**Cel ćwiczenia:** Proszę powielić wszystkie poniższe rekordy znak w znak, bez żadnych zmian.

**Zbiór danych:**
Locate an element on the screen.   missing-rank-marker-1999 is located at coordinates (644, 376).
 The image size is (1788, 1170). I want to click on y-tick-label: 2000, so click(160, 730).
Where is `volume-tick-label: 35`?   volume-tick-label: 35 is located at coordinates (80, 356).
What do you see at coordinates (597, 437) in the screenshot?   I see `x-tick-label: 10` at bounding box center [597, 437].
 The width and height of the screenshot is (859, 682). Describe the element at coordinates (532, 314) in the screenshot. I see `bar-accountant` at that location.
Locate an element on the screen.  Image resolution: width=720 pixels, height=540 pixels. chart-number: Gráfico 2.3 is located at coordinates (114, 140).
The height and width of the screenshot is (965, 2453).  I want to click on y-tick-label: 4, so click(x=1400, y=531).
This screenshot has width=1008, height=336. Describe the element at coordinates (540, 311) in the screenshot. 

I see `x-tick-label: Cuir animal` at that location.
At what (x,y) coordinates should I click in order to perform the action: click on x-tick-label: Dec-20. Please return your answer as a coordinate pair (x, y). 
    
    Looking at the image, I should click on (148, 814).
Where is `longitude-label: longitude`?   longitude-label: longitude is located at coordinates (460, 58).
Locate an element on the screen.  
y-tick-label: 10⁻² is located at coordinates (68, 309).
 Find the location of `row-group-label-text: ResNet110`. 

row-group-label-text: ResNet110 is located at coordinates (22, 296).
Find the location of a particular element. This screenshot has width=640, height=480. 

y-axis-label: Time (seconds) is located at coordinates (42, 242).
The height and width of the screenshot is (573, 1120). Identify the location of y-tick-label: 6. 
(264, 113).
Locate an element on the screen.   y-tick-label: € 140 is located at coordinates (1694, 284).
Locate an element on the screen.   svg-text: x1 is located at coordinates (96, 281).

**Wynik ćwiczenia:**
Locate an element on the screen.   missing-rank-marker-1999 is located at coordinates (644, 376).
 The image size is (1788, 1170). I want to click on y-tick-label: 2000, so click(160, 730).
Where is `volume-tick-label: 35`?   volume-tick-label: 35 is located at coordinates (80, 356).
What do you see at coordinates (597, 437) in the screenshot?   I see `x-tick-label: 10` at bounding box center [597, 437].
 The width and height of the screenshot is (859, 682). Describe the element at coordinates (532, 314) in the screenshot. I see `bar-accountant` at that location.
Locate an element on the screen.  Image resolution: width=720 pixels, height=540 pixels. chart-number: Gráfico 2.3 is located at coordinates (114, 140).
The height and width of the screenshot is (965, 2453).  I want to click on y-tick-label: 4, so click(x=1400, y=531).
This screenshot has width=1008, height=336. Describe the element at coordinates (540, 311) in the screenshot. 

I see `x-tick-label: Cuir animal` at that location.
At what (x,y) coordinates should I click in order to perform the action: click on x-tick-label: Dec-20. Please return your answer as a coordinate pair (x, y). 
    
    Looking at the image, I should click on (148, 814).
Where is `longitude-label: longitude`?   longitude-label: longitude is located at coordinates (460, 58).
Locate an element on the screen.  
y-tick-label: 10⁻² is located at coordinates (68, 309).
 Find the location of `row-group-label-text: ResNet110`. 

row-group-label-text: ResNet110 is located at coordinates (22, 296).
Find the location of a particular element. This screenshot has width=640, height=480. 

y-axis-label: Time (seconds) is located at coordinates (42, 242).
The height and width of the screenshot is (573, 1120). Identify the location of y-tick-label: 6. 
(264, 113).
Locate an element on the screen.   y-tick-label: € 140 is located at coordinates (1694, 284).
Locate an element on the screen.   svg-text: x1 is located at coordinates (96, 281).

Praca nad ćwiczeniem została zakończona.